We can see that criminals are directing traffic to Scandinavian countries where we have long coastlines, says the Danish Minister of Justice.
Just a stone's throw from him, across the Öresund, lies Helsingborg, whose port has been identified as a gateway for cocaine to northern Europe. As controls have been tightened in the EU's largest ports - Rotterdam, Antwerp and Hamburg - the criminal gangs have shown increasing interest in smaller ports.
Measures against narcotics
Hummelgaard hopes that small and medium-sized ports can learn from what the largest ports have done in terms of security work and how narcotics can be detected.
This is one of the topics when the EU's port alliance now meets in Helsingør in Denmark. The alliance was created last year to take measures against organized narcotics trade.
There is a great need for us to coordinate our efforts across governments, authorities, police, customs and not least private ports and suppliers, says Peter Hummelgaard.
In recent years, Swedish customs and police have carried out special operations around Helsingborg's port, which has resulted in large seizures, convictions and investigations that are still ongoing.
There is continued activity. There is nothing to suggest that the smuggling has stopped, says Sara Frenk, acting deputy head of the Customs Crime Unit South.
Lucrative cocaine trade
In the police cooperation Europol's latest report on serious crime in the EU, it is described how criminal networks adapt their routes and methods to reduce the risk of losing the cocaine.
It's our everyday life that they constantly change their modus operandi. There's a lot of money in the cocaine trade, so their imagination has no limits when it comes to us not finding it, says Sara Frenk.

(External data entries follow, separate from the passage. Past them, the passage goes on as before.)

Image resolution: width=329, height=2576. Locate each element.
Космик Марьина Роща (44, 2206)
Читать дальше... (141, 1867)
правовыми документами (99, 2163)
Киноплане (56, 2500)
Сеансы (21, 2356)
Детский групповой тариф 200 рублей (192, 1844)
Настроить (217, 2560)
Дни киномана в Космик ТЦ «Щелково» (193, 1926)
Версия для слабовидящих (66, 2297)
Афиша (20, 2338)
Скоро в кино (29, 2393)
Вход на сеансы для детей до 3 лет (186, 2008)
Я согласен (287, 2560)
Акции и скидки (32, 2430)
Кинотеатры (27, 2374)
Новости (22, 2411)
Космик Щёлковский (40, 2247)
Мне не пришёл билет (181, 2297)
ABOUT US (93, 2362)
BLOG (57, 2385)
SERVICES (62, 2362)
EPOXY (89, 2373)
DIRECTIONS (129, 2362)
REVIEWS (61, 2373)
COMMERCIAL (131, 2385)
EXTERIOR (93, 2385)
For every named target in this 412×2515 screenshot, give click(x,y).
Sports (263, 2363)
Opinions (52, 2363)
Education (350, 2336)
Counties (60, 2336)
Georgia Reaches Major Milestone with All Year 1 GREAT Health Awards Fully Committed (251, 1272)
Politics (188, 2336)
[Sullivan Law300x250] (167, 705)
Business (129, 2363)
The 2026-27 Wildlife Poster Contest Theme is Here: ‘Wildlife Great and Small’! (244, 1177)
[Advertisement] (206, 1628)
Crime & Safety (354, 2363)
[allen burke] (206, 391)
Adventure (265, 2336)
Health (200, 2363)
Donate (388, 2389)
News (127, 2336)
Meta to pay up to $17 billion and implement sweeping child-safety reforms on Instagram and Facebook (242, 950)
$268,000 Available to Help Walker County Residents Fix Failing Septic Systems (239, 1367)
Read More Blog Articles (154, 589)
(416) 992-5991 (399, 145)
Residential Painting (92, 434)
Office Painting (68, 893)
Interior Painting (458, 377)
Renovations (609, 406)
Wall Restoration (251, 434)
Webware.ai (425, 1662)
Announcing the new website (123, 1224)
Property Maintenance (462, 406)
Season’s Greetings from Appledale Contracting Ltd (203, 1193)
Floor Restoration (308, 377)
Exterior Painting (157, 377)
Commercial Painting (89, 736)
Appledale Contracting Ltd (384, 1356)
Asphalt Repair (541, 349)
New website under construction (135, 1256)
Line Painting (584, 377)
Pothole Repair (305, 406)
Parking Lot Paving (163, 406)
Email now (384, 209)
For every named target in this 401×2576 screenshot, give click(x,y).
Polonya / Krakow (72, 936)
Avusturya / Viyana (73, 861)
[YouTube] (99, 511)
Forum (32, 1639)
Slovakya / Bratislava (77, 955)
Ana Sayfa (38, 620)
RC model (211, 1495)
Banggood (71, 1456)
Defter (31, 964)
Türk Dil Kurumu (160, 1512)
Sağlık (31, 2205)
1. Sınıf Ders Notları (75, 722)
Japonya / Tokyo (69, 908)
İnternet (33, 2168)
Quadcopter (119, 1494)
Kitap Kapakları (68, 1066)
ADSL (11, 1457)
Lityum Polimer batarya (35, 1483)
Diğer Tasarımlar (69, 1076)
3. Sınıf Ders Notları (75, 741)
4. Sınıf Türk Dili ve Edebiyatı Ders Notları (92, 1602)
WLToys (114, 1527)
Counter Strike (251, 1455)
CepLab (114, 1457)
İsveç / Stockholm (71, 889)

It is still most common for cocaine to be transported in containers from South America. This makes Helsingborg, with its many deliveries of fruit and vegetables from South America, interesting. But Europol notes that it has become more common with drop-off, where ships release the narcotics at sea and small boats pick it up there. Sara Frenk is also familiar with the method, but says that drop-off is used more on the Danish side.